いまのルナリアには光の魔法しか使えません。自分にかけられた魔法を解けないのです。それを見た生徒たちはただ笑うばかりで、誰も助けてはくれませんでした。
「君たち、やめなさい!」
聞き覚えのある声がろうかに響きました。
生徒たちの群れが、王様に道を空けるかのように分かれていきます。その道の向こうには人が一人立っていました。真っ黒な軍服を身にまとい、手には杖を握っています。声こそはノルン先生ですが、素顔は見えません。
「まずい、監視の人だ」
「捕まったらめんどくさい」
「とにかく逃げろ」
ルナリアをさんざん笑いものにしていた生徒は、散り散りに去っていきました。残ったのはノルン先生とねずみ姿のルナリアだけです。
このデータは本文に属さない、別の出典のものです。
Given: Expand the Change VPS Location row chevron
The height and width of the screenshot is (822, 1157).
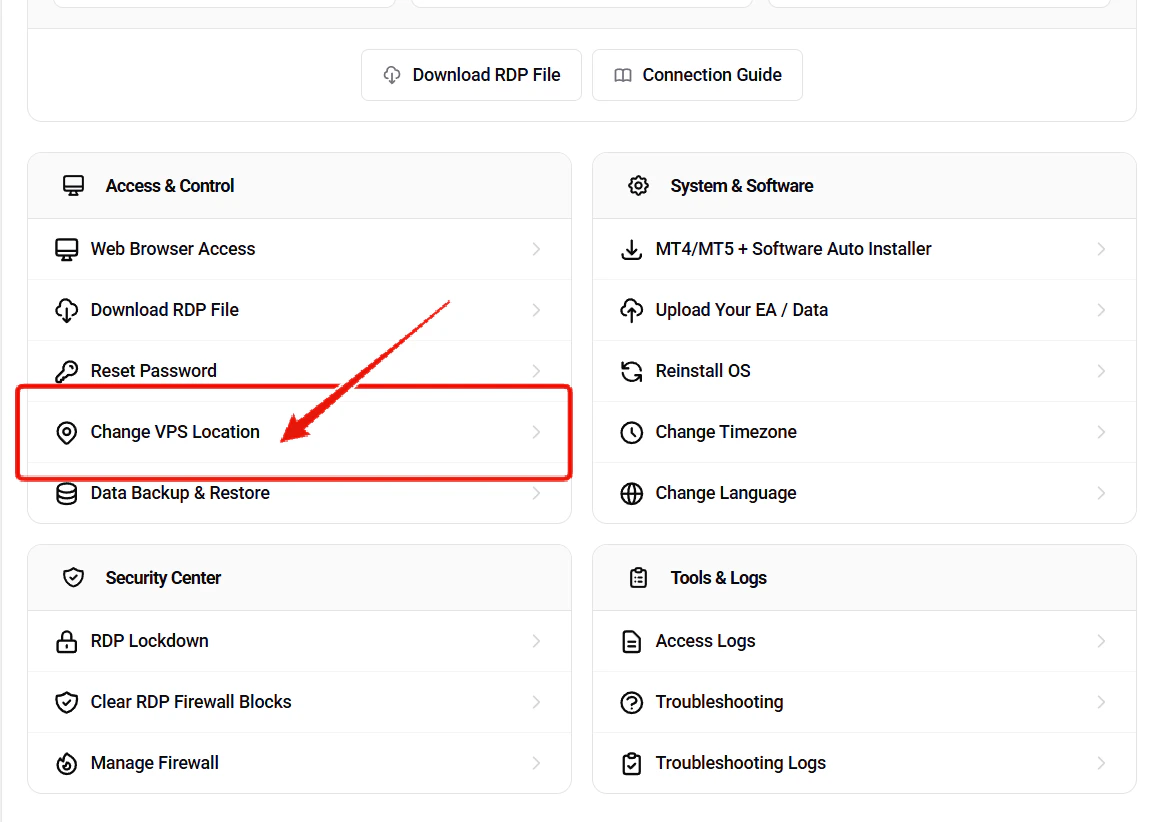Looking at the screenshot, I should tap(538, 432).
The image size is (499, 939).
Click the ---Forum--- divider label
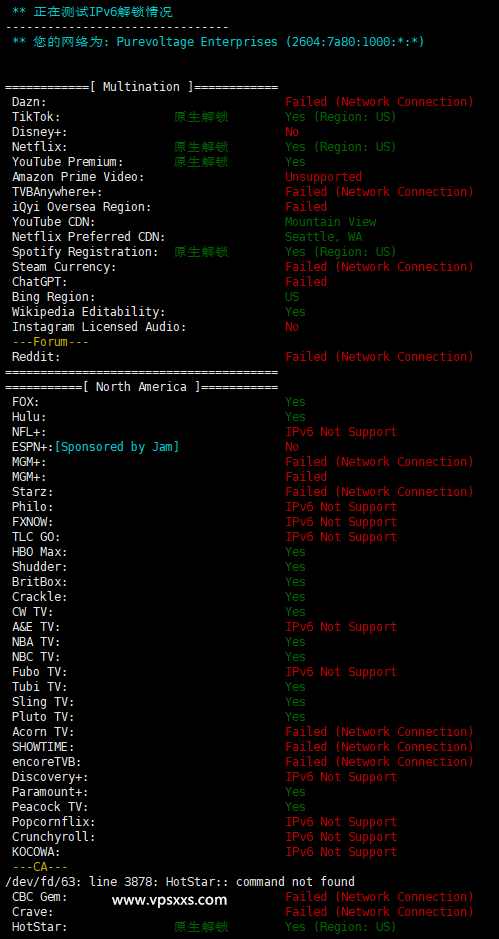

先生が真っ黒なフードを外しました。間違いなくノルン先生でした。
「さぁ、乗って。私の部屋へ」
ルナリアは差し出された手に乗って、あの地下の部屋へと向かいます。
途中、ろうかで倒れている人が見えました。赤い髪が乱れています。ティランナ先生です。
床には血の痕がたくさんあります。どうやら大ケガをしているようです。髪の毛以外は白いもやがかかって見えません。きっと魔法で隠しているのでしょう。
先生たちが集まって魔法で手当をしています。だけどノルン先生は知らんぷり。その横をさっと通り過ぎ、壁に眠った秘密の扉を開けて、階段を下りていきました。